… Aime le Fada mais pas celui que vous croyez… Alexandre Mazzia, le Ventre de l’Architecte
Quand je me suis retrouvée là-haut, sur la terrasse de la cité Le Corbusier à Marseille, déjà il s’est passé quelque chose. Je me suis évadée. Drapée dans la nuit. Dominant la ville. Je regardais les lignes parfaites et les astres en me disant que le Petit Prince pourrait descendre de son astéroïde pour venir visiter la notre. Je restais là longtemps à contempler et à immortaliser. Inspirer. Expirer. Fermer les yeux puis les ouvrir plus grands pour capter le peu de lumière et profiter des droites et des courbes que le « Fada » a dessinées… Puis se souvenir qu’il y a dans cette cité un autre Fada qui m’attends 9 étages plus bas. Alexandre Mazzia. L’Architecte Cuisinier.
C’est parce que les réseaux sociaux mettent en œuvre cet adage « Les Amis des Amis sont les Amis » que j’ai voulu aller à la rencontre de ce drôle de penseur. Sur la toile, les photos de ses assiettes m’avaient séduites. Et dans les soirées entre potes, ce que j’entendais sur lui me donnait très envie de le rencontrer. Alors profitant d’un voyage à Marseille, je me suis glissée dans le Ventre de l’Architecte.
Après ce dîner et quelques jours à y repenser, je me rends compte qu’il y a beaucoup à en dire… Tout d’abord ne pas manquer d’évoquer un parallèle certes facile et pourtant savoureux entre l’Architecte Urbaniste et l’Architecte Cuisinier. Il n’y a qu’à regarder les compositions d’Alexandre pour comprendre combien il doit les cogiter et les agencer comme d’autres designers imaginent des lieux fous et merveilleux à habiter… Puis le serveur entame sa litanie et ce sont vos oreilles qui s’affolent un peu car ici, ce n’est pas une maison de tradition mais un lieu où un artiste ose, associe, dérange, bouscule. Pas par provocation, tellement loin de là. Ni par envie de ne pas faire comme les autres. Non, Alex, c’est la passion et la curiosité qui l’anime. C’est parce qu’il a en bouche le dessin d’une combinaison précise et il cherche. Il fouille. Il expérimente jusqu’à atteindre dans l’assiette la projection de ce dessin. Ainsi, il emmène sa clientèle en dehors des sentiers battus pour aller découvrir des paysages inattendus et envoutants. Et puis Alex, il est jeune, en tous cas pas encore assez vieux pour choisir les accords faciles et les assaisonnements déjà trop vus. Il prend des risques. D’autant plus qu’il n’est pas chez lui et n’évolue pas dans un milieu habitué à ce type de sortie de route… Marseille marquée par le sceau de la bouillabaisse et de l’aïoli, on peut y avoir quelques difficultés à se laisser aller sous l’effet choc d’un maquereau brûlé au satey servi sur un lit de tapioca relevé. Mais moi – et même « nous » car nous étions 8 ! – nous nous sommes totalement laissés guider dans cette balade en terres gustatives inconnues. Et il nous a enchantés. Je ne dirais pas que tout fut 20/20 à mon goût. Parce que je crois que mes années au pays breton me font trop aimer la fleur de sel et que certaines épices sont vite très imposantes pour moi. Mais je suis repartie heureuse, car des assiettes laisseront des souvenirs indélébiles et parce que ce jeune fada de la gastronomie marseillaise s’est livré, aussi attachant que ce que je m’étais imaginé.

=-=-=

→ TÂCHE DEMANDÉE A:
Reprenez tel quel le passage du texte sur Alexandre Mazzia qui commence par les mots contenant « C’est parce que » et se termine par « Ventre de l’Architecte. ».
→ TÂCHE DEMANDÉE B:
Combien de personnes ont participé au dîner décrit dans le texte sur Alexandre Mazzia ?
→ TÂCHE DEMANDÉE C:
Résumez en deux phrases le texte sur Alexandre Mazzia, s'il vous plaît.

→ DONNÉES:
=-=-=

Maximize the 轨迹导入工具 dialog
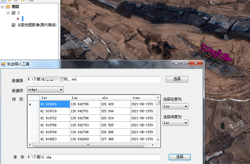This screenshot has height=164, width=250. 184,63
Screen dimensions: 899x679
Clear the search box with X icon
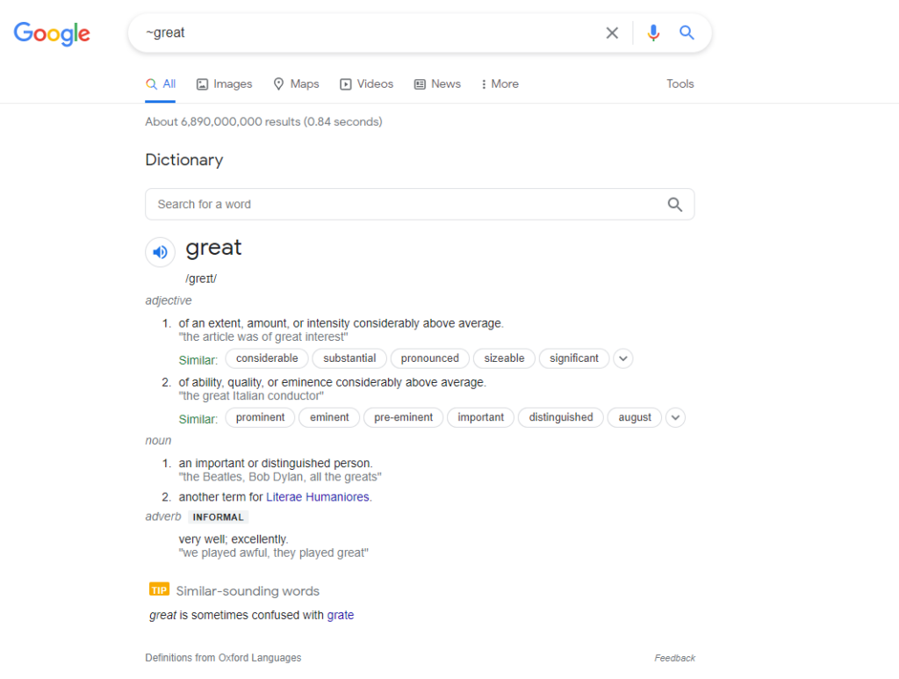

=-=-=

→ RÉSULTAT ATTENDU A:
C’est parce que les réseaux sociaux mettent en œuvre cet adage « Les Amis des Amis sont les Amis » que j’ai voulu aller à la rencontre de ce drôle de penseur. Sur la toile, les photos de ses assiettes m’avaient séduites. Et dans les soirées entre potes, ce que j’entendais sur lui me donnait très envie de le rencontrer. Alors profitant d’un voyage à Marseille, je me suis glissée dans le Ventre de l’Architecte.

→ RÉSULTAT ATTENDU B:
Huit personnes.

→ RÉSULTAT ATTENDU C:
Le texte raconte un dîner au Ventre de l'Architecte, dans la cité Le Corbusier à Marseille, chez Alexandre Mazzia, un cuisinier qui s'était fait connaître par les photos de ses assiettes et par ce qui se disait de lui. Ce cuisinier, comparé à un architecte, ose des associations inattendues comme un maquereau brûlé sur un lit de tapioca, et malgré quelques épices jugées trop imposantes, le dîner a laissé des souvenirs indélébiles.